За что держаться не говорят. Я становлюсь в эти моменты той самой палкой. Собакой-поводырем. Часами разговариваю с ними.
— Вы знаете, что нас выкинули сразу из чата, где родственники ребят из подразделения Максима? — на том конце трубки жена Жени и мать Максима глубоко затягивается сигаретой.
— Почему?
— Сказали, что тут чат поддержки ребят и им этого нашего горя не надо.
Я молчу. У меня шок. Два года фронт и тыл смыкают ряды. Лозунги с различными вариациями на тему «Надо сплотиться» выучили за полтора года даже дети. Но кому надо и кто должен — не сказано. Предлагается самим решить и раздать роли. Ты поддерживаешь с тыла, ты слева, а ты с воздуха. А боли чужой нет, нам не надо. Боль мы поддерживать не умеем. Только разговоры ни о чем.
— Я комбату задала единственный вопрос: мой сын погиб Героем?
— Могли не задавать. Он погиб героем. И жил героем.
— Лен, вы верите, что после смерти ничего не заканчивается?
— Да, я верю, и это единственное, во что я верю без единой тени сомнения. Потому что если там пустота, то и тут все не больно-то имеет смысл.
— Я поняла, что должна как-то по-другому прожить свою жизнь. Чтобы там встретиться с ним. Думаю, там все по этажам. По уровням развития души. Люди с чистыми душами на самых верхних. У Максима была удивительная душа. Надо постараться дотянуть при жизни. До верхнего.
— Все будет. Я знаю. Мы все встретимся где-то там, за границами мира. В новой красивой Вечности.
— У меня к вам просьба. Вы на поминки придете?
Я не планировала. Поминки не мой конек. Думала, приехать проводить Макса. Поддержать Женьку. И тихо уехать.
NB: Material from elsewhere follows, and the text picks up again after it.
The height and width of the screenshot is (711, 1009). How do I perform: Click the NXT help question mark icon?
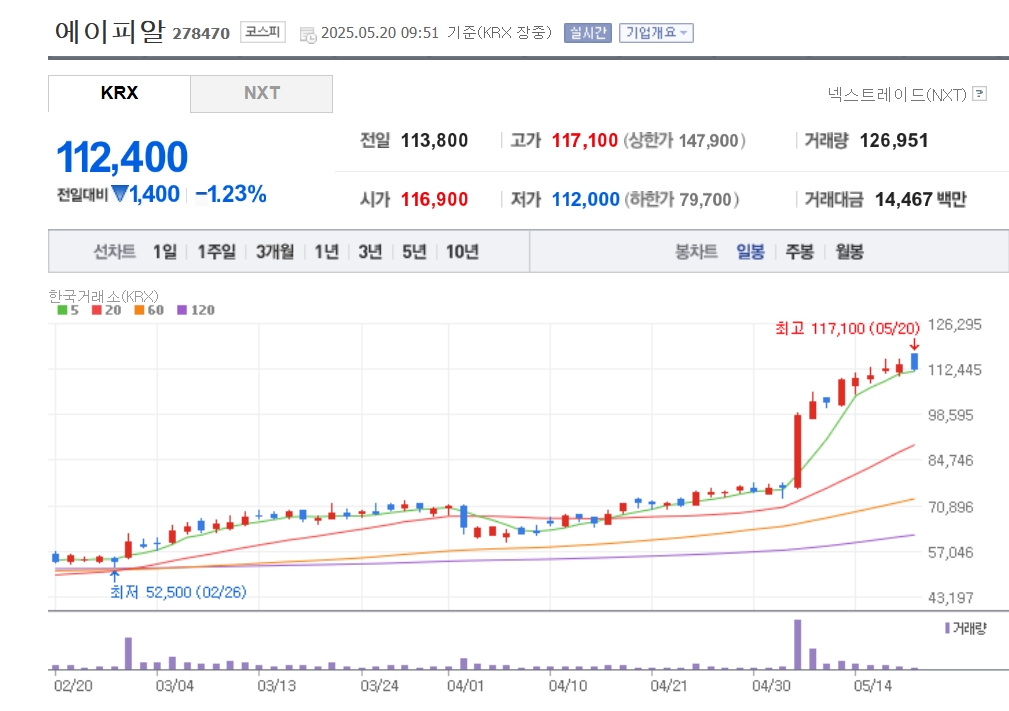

— Лена, я вас можно попрошу побыть рядом со мной? Там придут его друзья. Я не знаю, о чем с ними говорить.
— Конечно. Я приду.
Макса похоронили красивым теплым летним днем. Проводили воинским салютом. А я, посмотрев на фотографию в зале прощаний, чуть не упала тогда в обморок: так они похожи были, словно родные братья. Однояйцевые близнецы. И возраст подходящий. Кто-то будет произносить речи, кто-то всхлипывать. А я стою в полнейшем отупении и смотрю на красивого смеющегося парня с черными глазами. И время с пространством словно делают петлю за петлей. Поминки были удивительные. Навели на мысль, что, если меня будет кому хоронить, оставить распоряжение провести ровно такие же. На берегу реки в сосновом лесу. Прах по ветру. На похоронах легче всего думается о смерти: иногда кажется, что там уже более крутая компания собралась.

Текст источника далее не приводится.